Freescale iMX53 The Freescale IMX53QSB is enabled with a JeOS based minimal command line image.

Broadcom BCM2835 update:As the Raspberry Pi is a ARMv6 chip, it is not supported, sorry…**

[gallery ids=”15837,15796”]

Unsupported Hardware For those that have hardware that isn’t currently enabled by openSUSE, a root filesystem is provided to enable hardware bring up. This is offered for both JeOS minimal command line and XFCE graphical environments.

Getting openSUSE for ARMv7

For more information on how to get involved with openSUSE on ARM please see the ARM Portal.

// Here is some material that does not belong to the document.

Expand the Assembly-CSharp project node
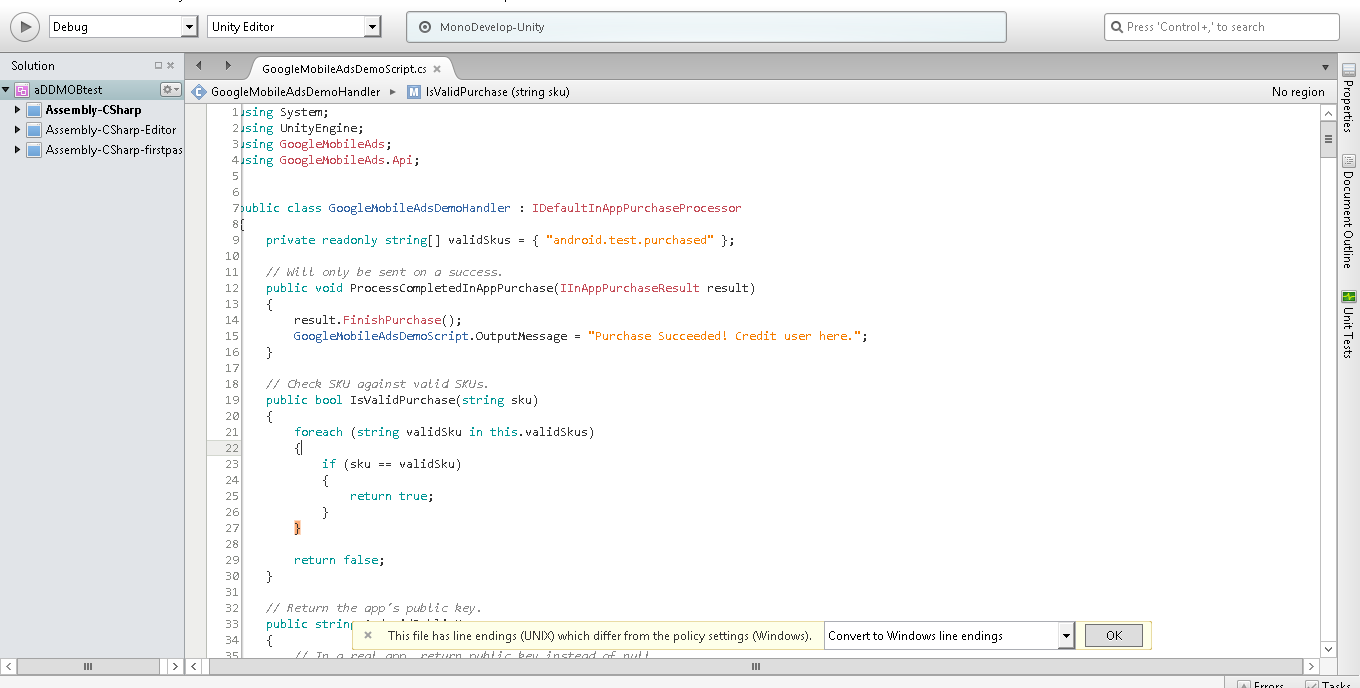 coord(17,110)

Status of openSUSE 12.3 for ARM 64bit

As also announced with openSUSE 12.3, there are images for openSUSE 12.3 available for AArch64. These are of an experimental nature - we don’t continuously update them and are very interested in feedback about them. We provide over 5700 packages readily built for AArch64, which means openSUSE currently provides the biggest software pool for AArch64, including Java, Python, Perl, PHP and related packages. All builds are done on ARM’s Foundation Model, which provides a system emulation on x86_64 Linux systems, however not in the most performing way.

SUSE has temporarily assigned some significant internal computing resources to the ARM compile jobs, allowing the team to massively parallelize and automate the builds within the Open Build Service for all the packages and finish an initial build within a few weeks. Since then, a team of contributors is working on continuously fixing portability issues and enabling new packages to be built.

Conclusion

All in all, as you can see, the Geeko ARMies march forward. There is massive progress on 32Bit hardware support while openSUSE packages for 64 bit are readied for wider consumption and there is no sign of slowing down thanks to additional hardware for ARM specific and soon for the Open Build Server in general. If you want to be part of this ARMed revolution, check out the ARM Portal and join us on IRC in the #openSUSE-ARM channel on Freenode!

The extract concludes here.